◆ Passage shown
Okay. Let me sort of take the first part. I think Don, what we are seeing is want to remind you that a lot of our work is around maintenance of existing projects and infrastructure, so stuff that’s sort of non-discretionary right has to be done. But we are seeing some impacts of the inflation in construction costs with our clients. And really, that’s around budget in our projects. They might have put a project out in the scale and construction costs have come back higher than budgeted. So, they have had to come back in and retool that project, put it out in another – in a scope in a smaller fashion to match. We see quite of that in the public markets, municipalities for sure, and the projects continue to come out just a little bit smaller to make sure they match their budgets and stuff. So, that’s really the only impacts we have seen in regards to what you are referring to, but it doesn’t impact our work. We are still out in the field, still progressing our work along. And I am trying to – can you help me on the second part of your question? You were talking about – I sort of missed the second half of the question.

Don Crist

It’s just that we have seen some reports that buckets of money have been moved around municipalities because of higher gas prices, etcetera. And I am more referring to the press releases that police departments, etcetera, have been blowing through their budgets because gas prices were $2 to $3 more than they budgeted, etcetera. And I didn’t know if that kind of impacted any awarding of contracts going forward, whether in regards to roads or maintenance of anything else.

Joe Boyer

Yes. Okay. So, I can’t say that I can add a whole lot to that other than what I have described there. I think Don, we – I mean I can’t – the coffers of the public clients, we are seeing are really full and the projects are continuing to come out. I don’t know that I have insight into them moving around their pockets of money behind the same, but our steady projects have been rolling out. We are continuing to do a lot of our work under the MMIP programs, the management pieces of maintaining their existing infrastructure. So, we aren’t seeing any current delays, particularly in our public and municipalities market, any other infrastructure projects seems pretty steadily moving along, so.

Don Crist

That’s good. And I appreciate all the color there. And just one more quick one if I could slip it in. Are you still seeing a lot of demand kind of going into early ‘23 from infrastructure projects from the infrastructure build specifically, because I don’t believe those have really started rolling out yet?

Joe Boyer

That’s correct. I think as I have said, we continue to see that more as a 2023 type impact on our business on. I mean I think we are seeing municipalities and DOTs or planning projects, but the funding hasn’t quite come through on that. So, we are still seeing it as a 2023 impact to our business.

Don Crist

I appreciate all the color. And I will jump back in queue. Thanks.

Joe Boyer

Thanks.

Operator

[Operator Instructions] Our next question will come from Noelle Dilts with Stifel. You may now go ahead.

◆ Collected material
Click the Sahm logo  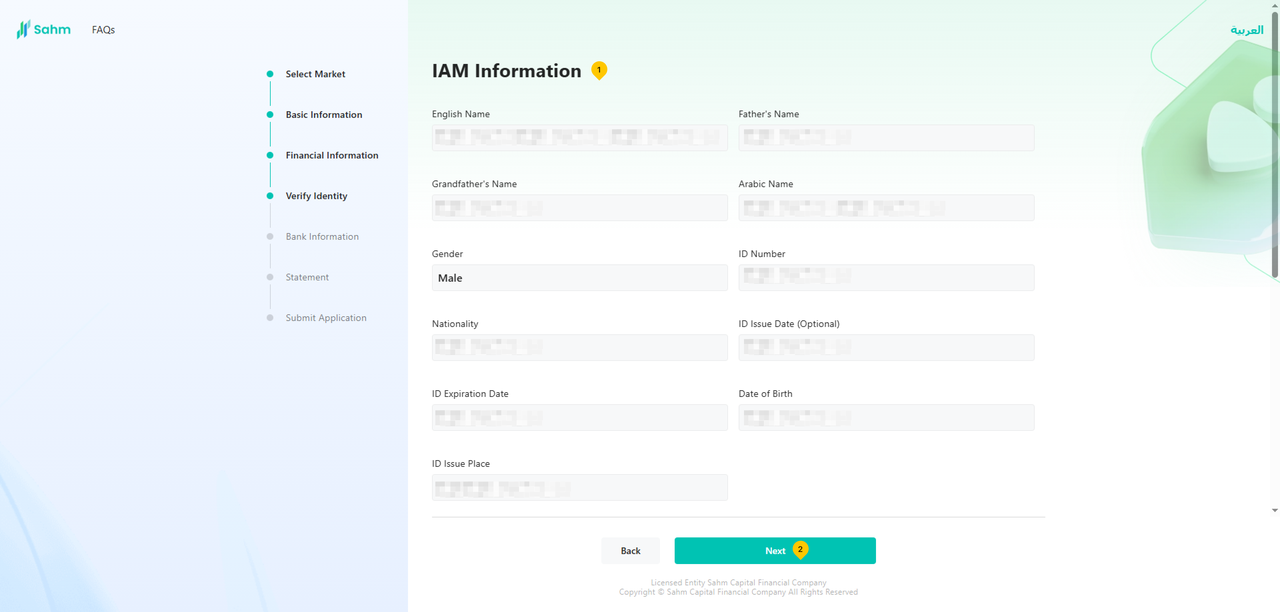coord(44,30)
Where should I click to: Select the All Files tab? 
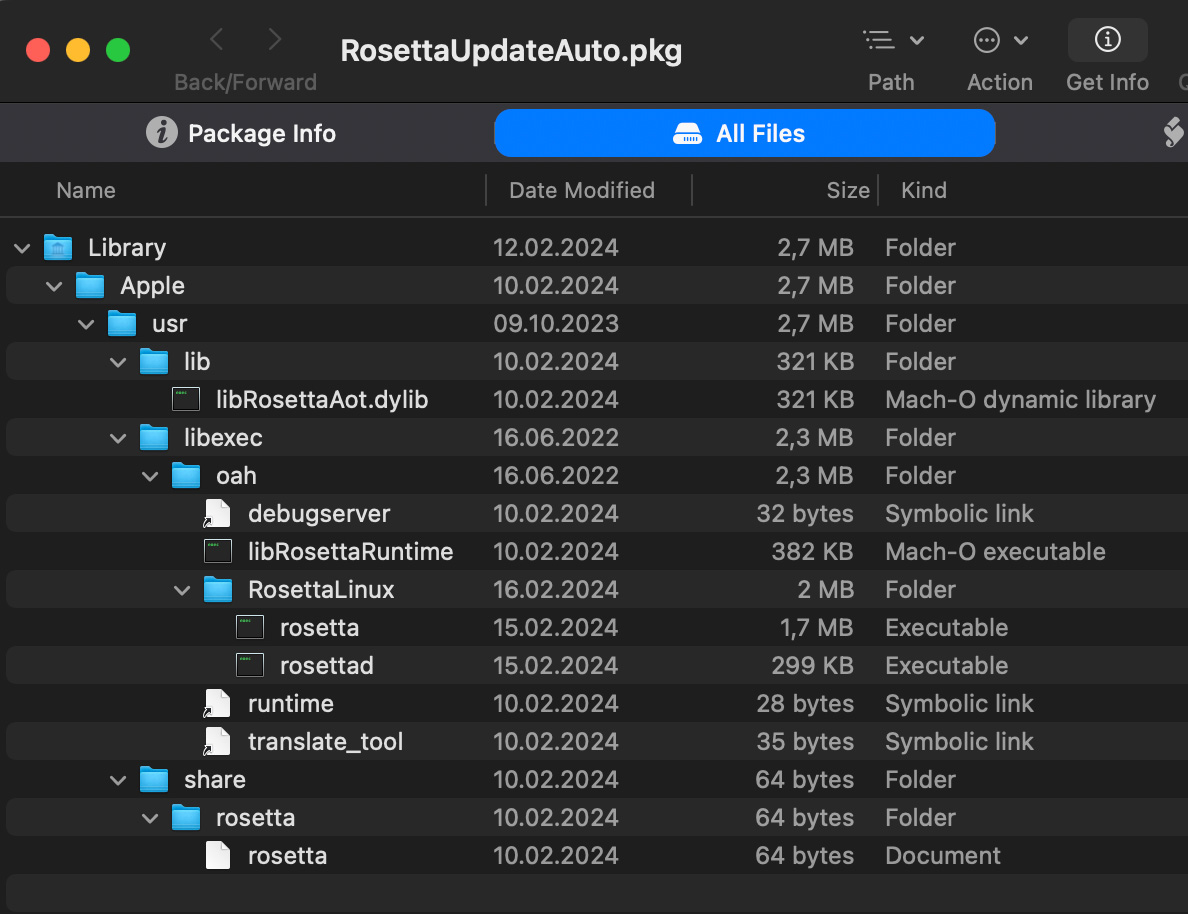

◆ What to work on
- a) Answer these about the call transcript:
(i) When construction costs came in higher than budgeted, what have clients had to do with the project?
(ii) By how much did Don Crist say gas prices ran over what police departments had budgeted?
(iii) In what year does Joe Boyer expect the infrastructure build to affect the business?
- b) Carry the call transcript on past its last line.

◆ Response list
- a)
(i) Retool the project and put it out again in a smaller scope to match the budget.
(ii) $2 to $3 more than budgeted.
(iii) 2023.

- b)
Noelle Dilts

Hi. Good morning. So, I was looking at your percentage of pro forma revenues, it was a little bit lower. I think you talked about some reasons why, curious how to think about that moving forward given your project mix and that you are ramping on some of these larger projects should we expect – I guess how should we think about self-perform versus outsourced work moving forward? Thanks.

David Quinn

Yes. No, great question. I will start here and Joe may add to it. But yes, as we are bringing on larger projects and programs to the platform. Often, we do see that the contracts have some minority or disadvantaged business requirements that come along with them. And that does drive a bit of an uptick on our subcontract component. On a positive note, we have seen some ramping of our field geotechnical drilling and analytical chemistry activities this quarter in support of our government solutions work, environmental solutions work. And lastly, there has also been some inflationary impacts on our subcontracts, where they are looking to recover their costs the same way we are. So, the fact that we are maybe 78% this quarter versus 81% where we have been running, we are not too worried about it. We are going to kind of move, I think in that 79% to 81% range from quarter-to-quarter. Joe?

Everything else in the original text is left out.